START EXCERPTED DATA
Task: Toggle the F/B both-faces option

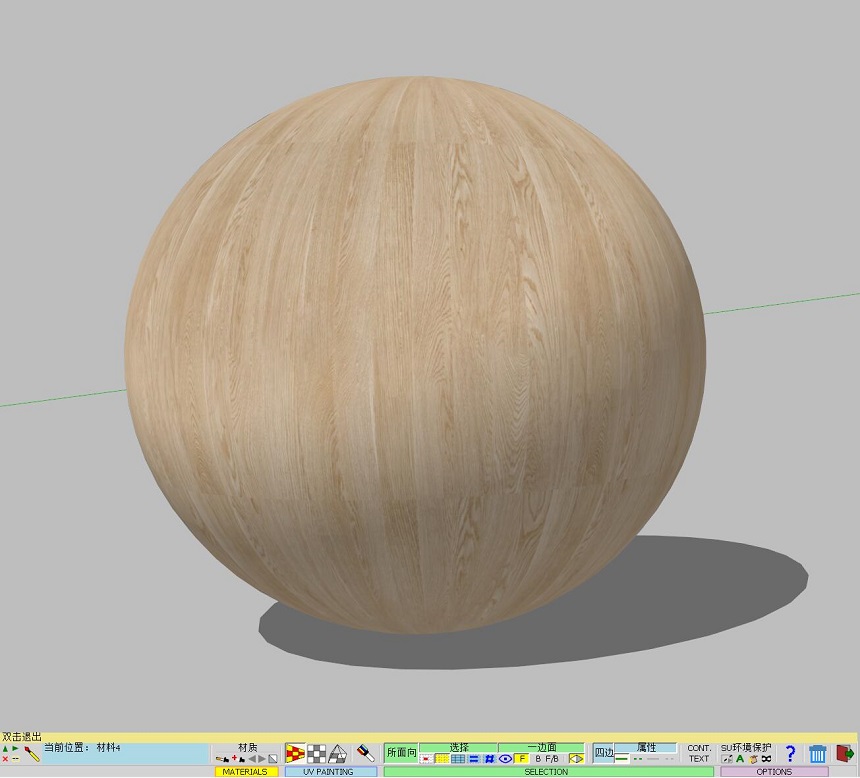Action: [552, 759]
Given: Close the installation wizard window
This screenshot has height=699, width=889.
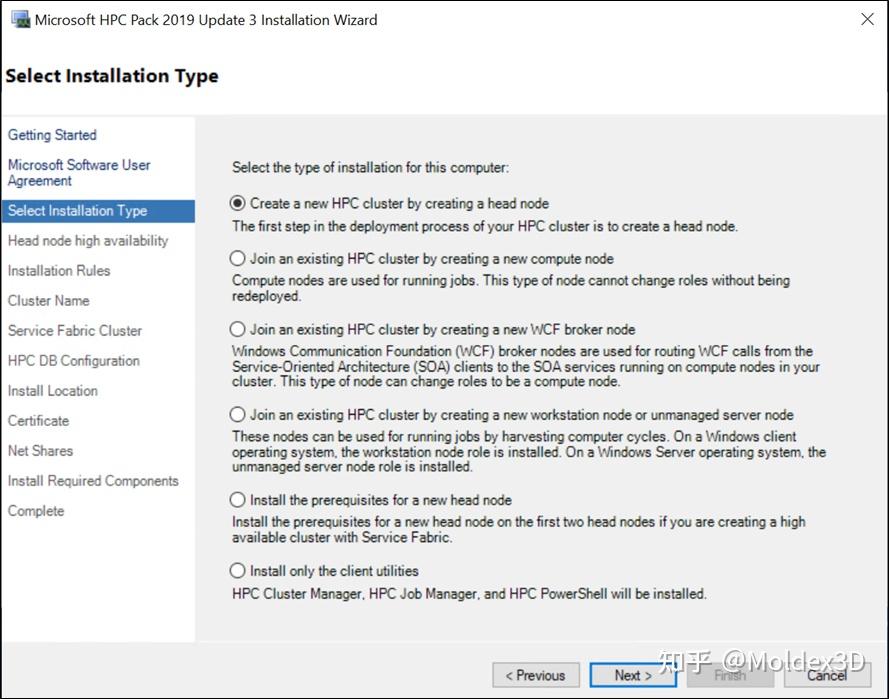Looking at the screenshot, I should pos(867,19).
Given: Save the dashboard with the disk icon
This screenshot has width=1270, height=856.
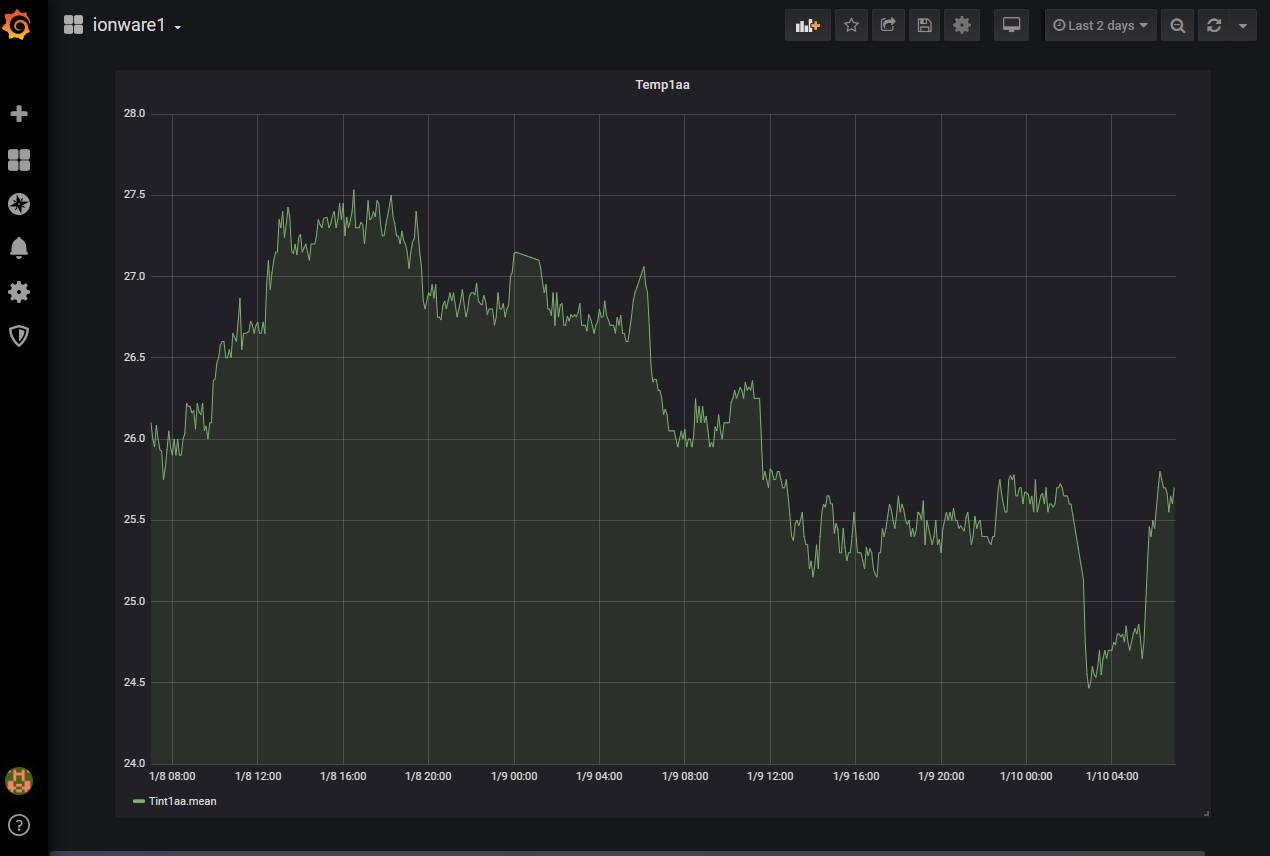Looking at the screenshot, I should (x=923, y=25).
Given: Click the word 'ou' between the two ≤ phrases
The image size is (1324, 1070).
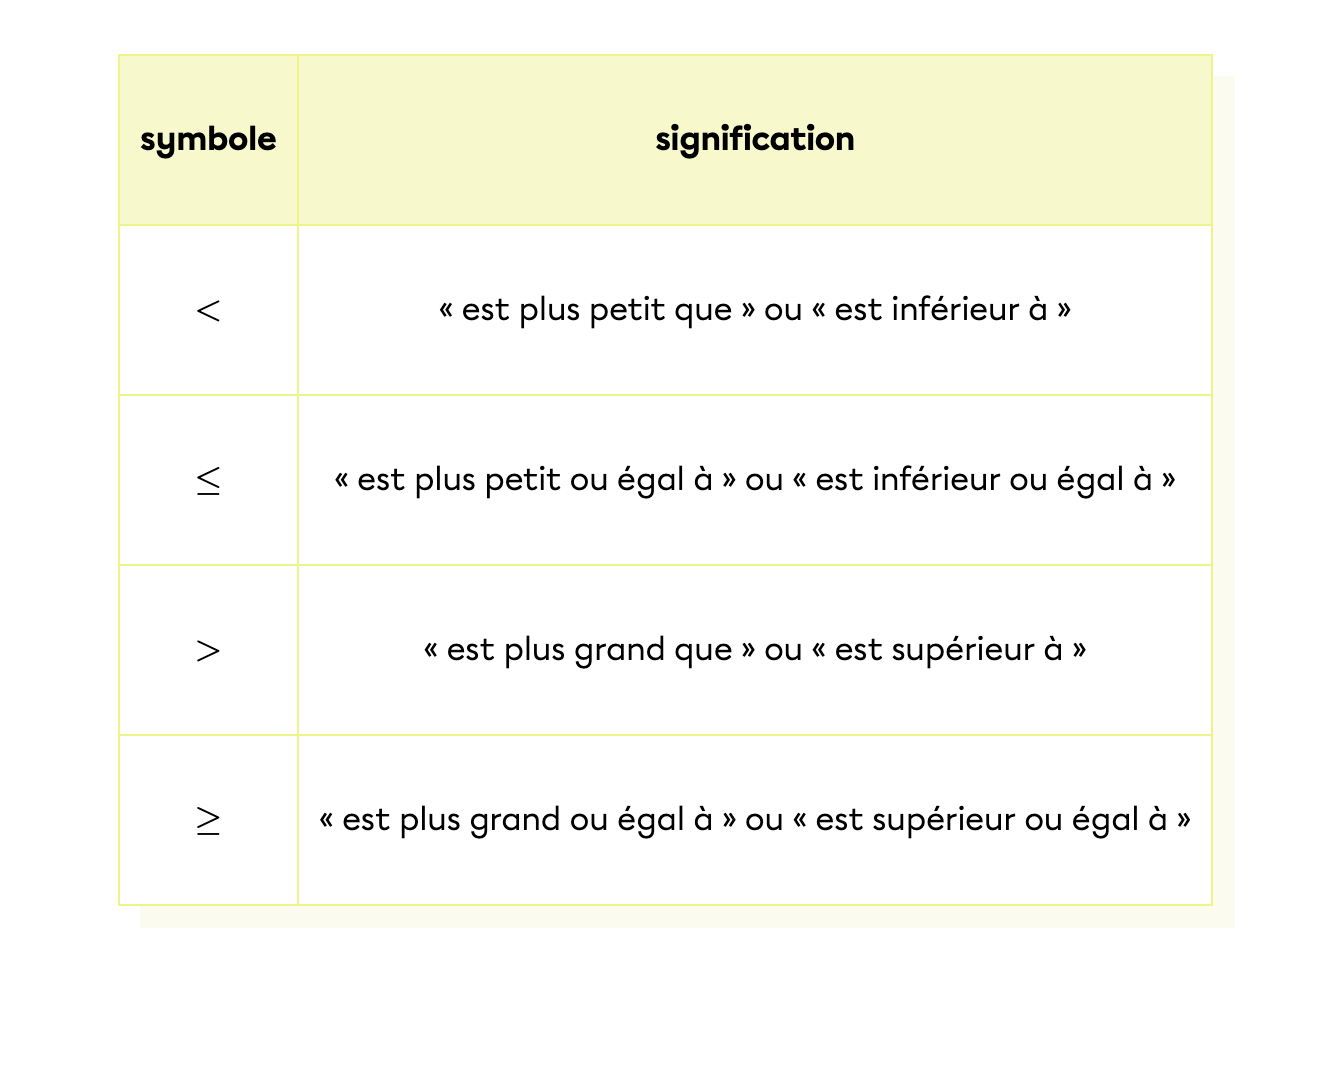Looking at the screenshot, I should click(764, 480).
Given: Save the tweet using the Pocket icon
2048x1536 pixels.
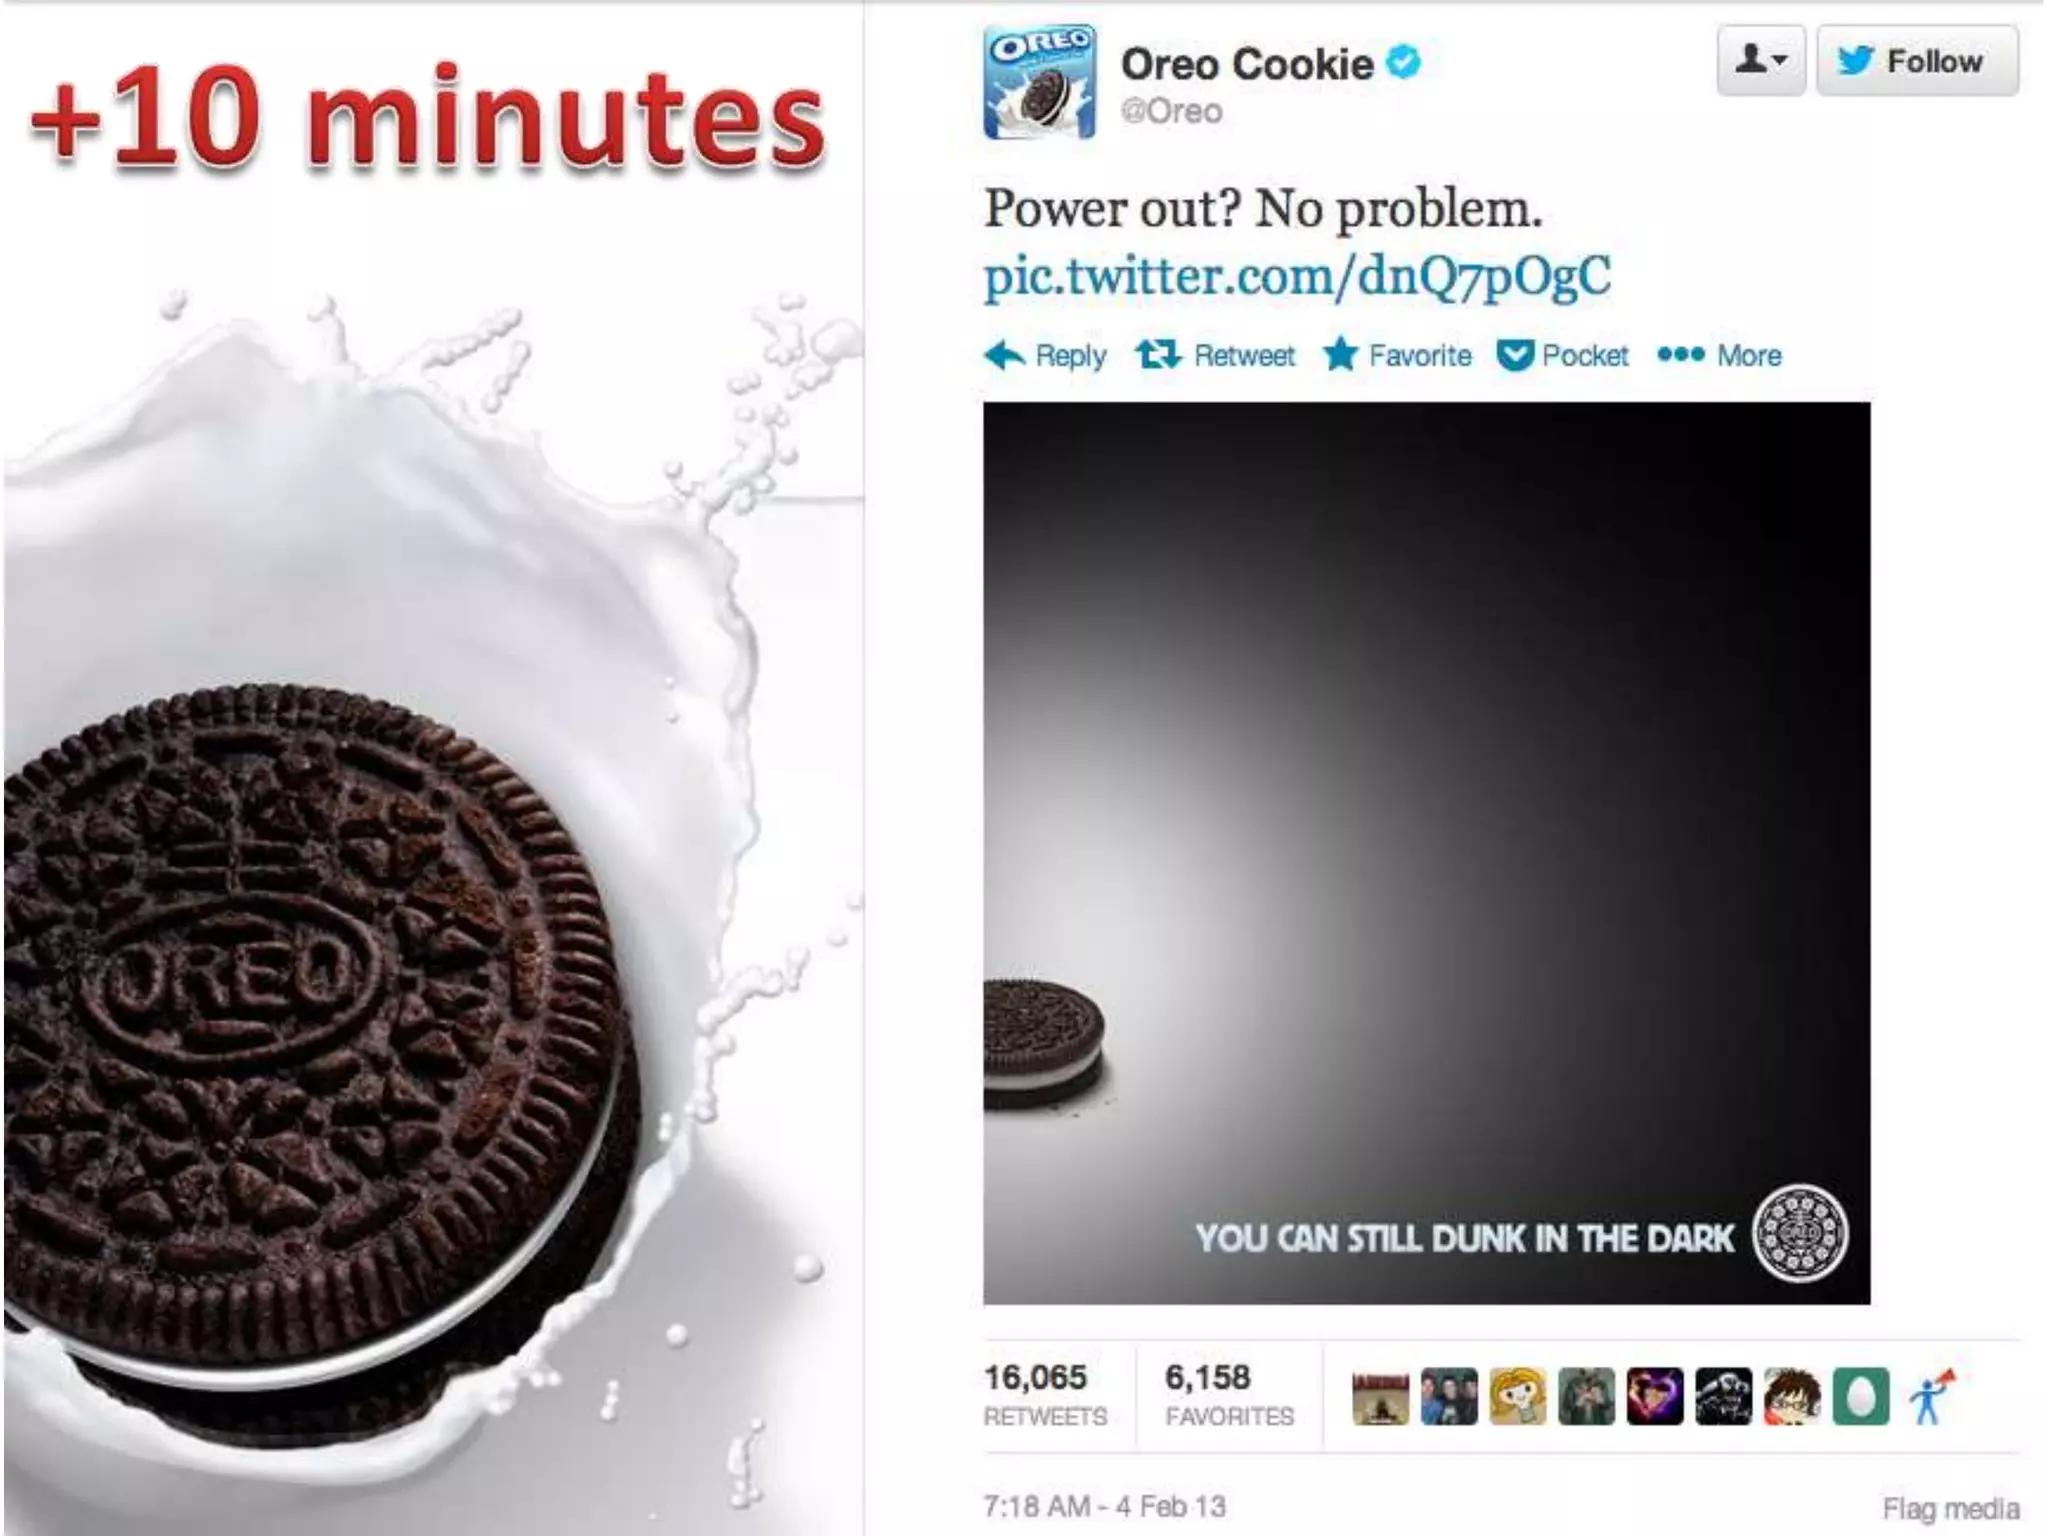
END EXCERPTED DATA
> _TASK PROMPT_: Nothing but the lines from the line containing "Given: Save the dashboard with the disk icon" to the end of the records above should be repeated, exactly and with every picture omitted.

> _OUTPUT OF THE TASK_:
Given: Save the dashboard with the disk icon
This screenshot has width=1270, height=856.
Looking at the screenshot, I should (x=923, y=25).
Given: Click the word 'ou' between the two ≤ phrases
The image size is (1324, 1070).
Looking at the screenshot, I should click(764, 480).
Given: Save the tweet using the Pocket icon
2048x1536 pixels.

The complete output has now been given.